Sunday's USA versus China basketball match - which finished at midnight Beijing time - proved that in spades.
True, midway through the second quarter, the outcome of the match was not in doubt. After that the only question was the margin of the American victory and would they score 100 points.
This meant the element of surprise so essential for a great match was missing. But there was much in the match and in the stadium to take the eye.
As if the weather gods knew we were in for a special evening just before the start - 1015 local time, which is Sunday brunch time in US, convenient for US television - the monsoon arrived in Beijing.
Such was the interest in this match that the 18,000-seater stadium could have been filled twice over. The media tribune was overflowing.
There was also a game within a game. Before the match - and at intervals during it - the game was spot George. George Bush, who was there.
I must confess I failed to spot him but did see him leave before the end with America nearly 30 points ahead.
In many ways the Chinese crowd made the match. They did not hide their nationalistic feeling for their team.
This included trying to put off the Americans as they were taking the free throws. But they was nothing nasty or brutish about their nationalism.
If their cheers for China were loudest, they threatened to take the roof off when Yao Ming was introduced, they also cheered the Americans.
And like all sporting crowds everywhere they showed that they are affected by their team's performance. So until midway through the second quarter, when China was still in the game, they were loud, enthusiastic and effervescent.
Then as America took charge in building a huge lead, they fell silent only to revive late on when China had a few sparkling moments towards the end.
The match was also a fascinating contrast in styles.
China built up their attacks slowly and preferred to strike from distance.
America counter-attacked swiftly, two or three moves and they were almost under the Chinese basket. They liked to drive into the Chinese D, leading to many Chinese fouls and many free throws for the Americans.
There was an element of American showboating, what Vinnie Jones would have called the fancy Dan stuff, and I suspect a better team than the Chinese might test or even beat these Americans.

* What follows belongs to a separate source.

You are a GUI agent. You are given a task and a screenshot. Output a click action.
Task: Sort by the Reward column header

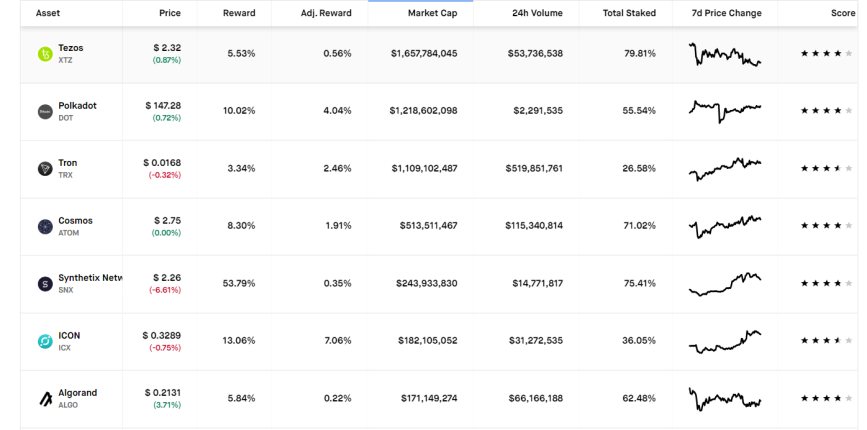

Yao Ming of course took the eye - how could he not being 7ft 6in?
But his style of play, as a colleague said, was like a rather tall, old-fashioned English forward, always with his back to the basket to receive the ball and then hope to do something on the turn.
The only discordant note was stuck by China's desire to ape America. So we had giant screens proclaiming "wow" and "slam dunk" when there was a score.
Also during the breaks in play a group of girls called Beijing dancers came on. Not only were some of them blondes but their attempts to recreate American-style cheerleaders - I am told an American was hired to teach them - just did not work.
China's desire to prove it can do anything the West can is understandable, but there is no need to go quite this far.